THE DOORWAY MAKES A picture—
Within the room she stands framed,
Leaning over slightly.
He draws his tongue along her backbone,
Wetly caressing each vertebra.
Moving upwards he reaches her wing spurs.
He licks them hard.
She whimpers with pleasure.
Then holding her tightly
He bites them off.
She snarls in pain.
He strokes her front, along the two long rows of nipples
To comfort her,
And tells himself that now she cannot leave him.

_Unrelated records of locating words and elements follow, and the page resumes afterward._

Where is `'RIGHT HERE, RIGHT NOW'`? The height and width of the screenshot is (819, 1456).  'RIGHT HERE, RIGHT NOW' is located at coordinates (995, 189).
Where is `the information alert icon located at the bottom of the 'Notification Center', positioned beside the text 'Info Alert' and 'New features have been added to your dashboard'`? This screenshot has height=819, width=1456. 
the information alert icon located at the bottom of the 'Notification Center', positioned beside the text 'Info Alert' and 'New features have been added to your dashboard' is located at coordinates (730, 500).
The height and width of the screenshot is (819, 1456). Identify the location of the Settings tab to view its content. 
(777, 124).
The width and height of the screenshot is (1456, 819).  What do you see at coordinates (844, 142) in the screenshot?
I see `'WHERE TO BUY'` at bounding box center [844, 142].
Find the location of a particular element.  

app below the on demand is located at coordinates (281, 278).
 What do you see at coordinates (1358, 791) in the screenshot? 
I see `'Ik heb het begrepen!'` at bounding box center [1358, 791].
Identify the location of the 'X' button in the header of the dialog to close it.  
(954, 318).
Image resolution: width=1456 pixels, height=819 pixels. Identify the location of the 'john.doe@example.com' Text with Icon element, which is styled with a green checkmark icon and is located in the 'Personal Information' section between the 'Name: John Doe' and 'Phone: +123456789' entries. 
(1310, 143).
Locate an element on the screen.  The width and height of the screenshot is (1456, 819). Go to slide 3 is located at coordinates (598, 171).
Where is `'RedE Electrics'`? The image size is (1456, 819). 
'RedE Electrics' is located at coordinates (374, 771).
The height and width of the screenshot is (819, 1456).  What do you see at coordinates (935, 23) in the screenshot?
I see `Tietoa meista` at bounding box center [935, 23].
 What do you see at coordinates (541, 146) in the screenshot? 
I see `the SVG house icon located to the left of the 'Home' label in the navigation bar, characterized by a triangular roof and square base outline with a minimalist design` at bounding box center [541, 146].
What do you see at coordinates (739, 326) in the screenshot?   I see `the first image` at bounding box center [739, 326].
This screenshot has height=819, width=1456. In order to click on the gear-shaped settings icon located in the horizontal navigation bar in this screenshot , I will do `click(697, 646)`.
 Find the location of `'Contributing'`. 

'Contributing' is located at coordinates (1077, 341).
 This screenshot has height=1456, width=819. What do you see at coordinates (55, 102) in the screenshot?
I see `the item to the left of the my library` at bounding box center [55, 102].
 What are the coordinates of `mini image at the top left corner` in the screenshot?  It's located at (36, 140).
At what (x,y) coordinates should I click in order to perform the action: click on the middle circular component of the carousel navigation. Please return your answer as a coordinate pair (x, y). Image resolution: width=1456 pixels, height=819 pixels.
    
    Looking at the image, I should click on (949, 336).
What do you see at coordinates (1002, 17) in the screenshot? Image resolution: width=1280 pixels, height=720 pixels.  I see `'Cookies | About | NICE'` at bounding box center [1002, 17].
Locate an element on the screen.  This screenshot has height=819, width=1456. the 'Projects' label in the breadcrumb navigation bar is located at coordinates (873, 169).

The sun shines through the window
Warming her back
Where two streams of blood
Course from her shoulder blades
Down her back
To his groin.
He mounts her from behind.
The door is open again.
The composition has changed.
She has given birth three times now
To brightly colored geometric objects
That lie heaped in one corner
Gathering dust.
He sits in the chair,
The only furniture in the room
Watching her stand at the window.
Arms stretched like a cross to the sun,
She hums.
He calls her to him.
She comes and stands before him.
He draws his hand up between her legs
Until she parts them.
He’s ready,
So with no preliminaries
He pulls her onto him.
Once inside,
To make it up to her,
He nuzzles her face and ears
Till she softens and hums
As if he, too, was the sun,
Hot and molten within her.
She strokes his hair
As he pivots beneath her.
But when she is aroused
He doesn’t dare let her mouth
Too near his throat.
The door doesn’t shut easily.
She asks for clothing,
Hoping to hide the sharp buds
On wrists and ankles.
He got her when she was young.
She’s grown
And now stands eye to eye with him.
He should give her up
But can’t.
One day
While he strokes and nibbles her sex,
She pulls her feet up fast
And tries to gut him.
When he next returns
He brings a knife.
Pinning her down,
He cuts the new spurs off.
After that she’s passive.
He can pull himself up onto her
Without fear.
Finally
Wrapping himself around her,
Rubbing himself against her bright sleek skin,
Pouring his hips into her as quickly or slowly
As he wants to.
The room is lit with sunlight
Except where the shattered window
Raggedly reveals the trueness of the forever night outside.
She lies broken below,
The pavement already absorbing her.
He has to admit to himself
That he knew all along
She would find a way to escape him.
This nasty little bit of work started innocently enough with an internal image like a painting by Vermeer—looking through a doorway into a room filled with buttery, creamy, golden light. No one was more surprised than I with the way it took off from there.